“Successful managers are hard to find but those that do exist generally share some common characteristics”

jon little

Barely a month passes without some new piece of research being published with headlines such as ‘Most active managers underperform’. Even where this research identifies a subset of managers who do outperform, the subtext is that this is the result either of luck or the law of averages, rather than any innate skill or inbuilt advantage. So, against this backdrop, if it is true that most managers underperform and the factors determining the minority of managers who do perform are largely random, it is not hard to see why many clients are moving towards higher levels of passive investment.  

We find the first part of this conventional argument hard to dispute. There are simply too many managers offering poor or mediocre results that do not justify the fees they charge. However, we believe passionately that the second part of the argument is flawed. Consistently successful managers are hard to find, but those that do exist generally share some common characteristics which may enable clients to identify them.

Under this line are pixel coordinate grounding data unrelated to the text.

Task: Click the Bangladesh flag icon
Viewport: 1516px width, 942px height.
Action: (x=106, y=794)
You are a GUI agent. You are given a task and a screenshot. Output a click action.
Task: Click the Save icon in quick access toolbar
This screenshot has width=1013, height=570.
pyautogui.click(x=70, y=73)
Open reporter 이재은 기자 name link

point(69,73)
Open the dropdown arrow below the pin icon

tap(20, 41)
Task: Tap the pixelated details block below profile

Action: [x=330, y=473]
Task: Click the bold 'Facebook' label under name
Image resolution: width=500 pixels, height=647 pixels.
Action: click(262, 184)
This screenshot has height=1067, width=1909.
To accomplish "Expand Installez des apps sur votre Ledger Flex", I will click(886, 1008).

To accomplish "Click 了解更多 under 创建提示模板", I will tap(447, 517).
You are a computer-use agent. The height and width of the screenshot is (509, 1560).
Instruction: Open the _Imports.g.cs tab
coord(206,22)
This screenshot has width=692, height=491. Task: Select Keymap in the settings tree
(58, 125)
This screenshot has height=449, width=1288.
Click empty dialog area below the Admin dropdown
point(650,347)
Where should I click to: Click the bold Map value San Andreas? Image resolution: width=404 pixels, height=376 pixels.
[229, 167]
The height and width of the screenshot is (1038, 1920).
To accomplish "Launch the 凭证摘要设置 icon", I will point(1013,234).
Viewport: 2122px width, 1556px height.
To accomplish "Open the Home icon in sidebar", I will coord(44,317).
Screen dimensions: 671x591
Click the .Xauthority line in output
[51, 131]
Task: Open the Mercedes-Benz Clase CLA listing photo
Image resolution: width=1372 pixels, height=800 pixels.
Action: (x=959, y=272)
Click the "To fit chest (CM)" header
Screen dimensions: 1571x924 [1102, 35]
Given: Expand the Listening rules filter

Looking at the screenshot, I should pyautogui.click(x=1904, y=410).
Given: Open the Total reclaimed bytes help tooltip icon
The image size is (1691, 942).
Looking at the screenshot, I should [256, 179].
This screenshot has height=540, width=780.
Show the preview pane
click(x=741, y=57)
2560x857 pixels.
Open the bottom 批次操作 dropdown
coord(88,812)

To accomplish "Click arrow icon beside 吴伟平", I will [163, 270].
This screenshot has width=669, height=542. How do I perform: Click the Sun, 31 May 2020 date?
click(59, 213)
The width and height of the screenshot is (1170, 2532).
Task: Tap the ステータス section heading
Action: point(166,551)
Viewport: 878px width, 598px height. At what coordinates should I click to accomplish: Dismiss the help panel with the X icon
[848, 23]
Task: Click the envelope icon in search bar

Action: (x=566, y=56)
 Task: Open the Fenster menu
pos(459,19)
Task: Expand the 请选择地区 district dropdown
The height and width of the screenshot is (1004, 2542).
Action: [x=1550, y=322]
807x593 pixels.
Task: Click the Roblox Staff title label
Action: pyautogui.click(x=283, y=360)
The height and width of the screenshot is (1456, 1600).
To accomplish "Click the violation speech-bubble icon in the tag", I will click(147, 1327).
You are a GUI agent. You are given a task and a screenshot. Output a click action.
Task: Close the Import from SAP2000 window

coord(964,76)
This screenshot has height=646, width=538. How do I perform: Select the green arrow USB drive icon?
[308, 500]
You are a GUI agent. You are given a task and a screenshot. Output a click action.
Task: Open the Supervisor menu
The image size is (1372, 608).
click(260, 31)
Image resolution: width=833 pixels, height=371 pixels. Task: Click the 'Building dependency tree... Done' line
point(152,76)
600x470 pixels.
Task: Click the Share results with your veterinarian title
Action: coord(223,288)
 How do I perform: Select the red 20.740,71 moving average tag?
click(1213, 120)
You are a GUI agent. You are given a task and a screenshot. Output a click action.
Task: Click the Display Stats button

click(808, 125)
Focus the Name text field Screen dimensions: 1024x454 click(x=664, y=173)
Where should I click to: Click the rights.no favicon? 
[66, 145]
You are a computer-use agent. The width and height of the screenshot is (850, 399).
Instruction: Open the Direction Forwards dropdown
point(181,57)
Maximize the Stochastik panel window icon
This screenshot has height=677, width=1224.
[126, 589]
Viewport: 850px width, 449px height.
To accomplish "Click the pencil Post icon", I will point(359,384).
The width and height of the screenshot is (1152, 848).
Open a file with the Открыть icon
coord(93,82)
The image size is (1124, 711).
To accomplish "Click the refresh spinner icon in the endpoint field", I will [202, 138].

Investors can choose from a diverse population of active managers, each competing for their business. These range from industry behemoths running trillions of dollars to focused specialist boutiques. Over the years we have consistently noticed that specialist managers who focus on a single core asset class and single investment process tend to perform better for their clients (and as businesses) than larger, more diversified firms. 

We believe this outperformance is a result of focused asset managers’ operating business models, which naturally create a stronger alignment of interest between the manager and its investors. We have noticed this apparent correlation across the last 20 years, across markets and across asset classes. But finding no meaningful research to support our beliefs, my colleague Ryan Sinnott set out to investigate this apparent link. He used Mercer’s GIMD manager research database as source material, publishing his results in a paper this August.*

What we found was that, across a range of asset classes (including US equities, global equities, US fixed income, emerging market equities and European equities) managers who had a focus on a single asset class consistently outperformed managers who were generalists with a wide range of capabilities and products. Of course, sometimes even these focused managers had periods of underperformance. Yet, what was striking was that not only did they outperform more often than not, when they did underperform it was by a far smaller margin than more diversified managers. 

By the way, we are not suggesting that focusing on a single asset class will turn a bad manager into a good one – the skill and the process have to be there to succeed. But talented asset management teams seem to perform better when they focus solely on doing one thing really well.

So, why is this? Think about how an asset management firm gets started; its employees rarely start as generalists. The firm is formed because an individual or team builds a track record and an edge in a particular asset class or style of investing and decide to stop working for someone else and build their own firm. If their efforts are successful – and we acknowledge there is some survivorship bias in our research – the firm becomes established, successful and grows in size. 

At some point in this development there is a choice to make. Either they can stay a specialist and continue to refine their process and offering. In that case they can become a recognised leader in their field. Alternatively, they can diversify into other related or even unrelated areas. 

Unfortunately, too many investors have become too preoccupied with diversification – or as the legendary investor Peter Lynch called it ‘diworsification’. They mistakenly believe they are protecting the value of their equity interest in the firm. These firms bring in other teams of investors in other fields. To hedge against market risk, they may seek to offer investment strategies that are correlated to different sources of market beta, such as an equity specialist developing a fixed-income capability. To protect for a scenario where their investment style is out of favour, they may seek to develop a range of different investment approaches with the hope that, at any one time, one of the strategies will outperform. 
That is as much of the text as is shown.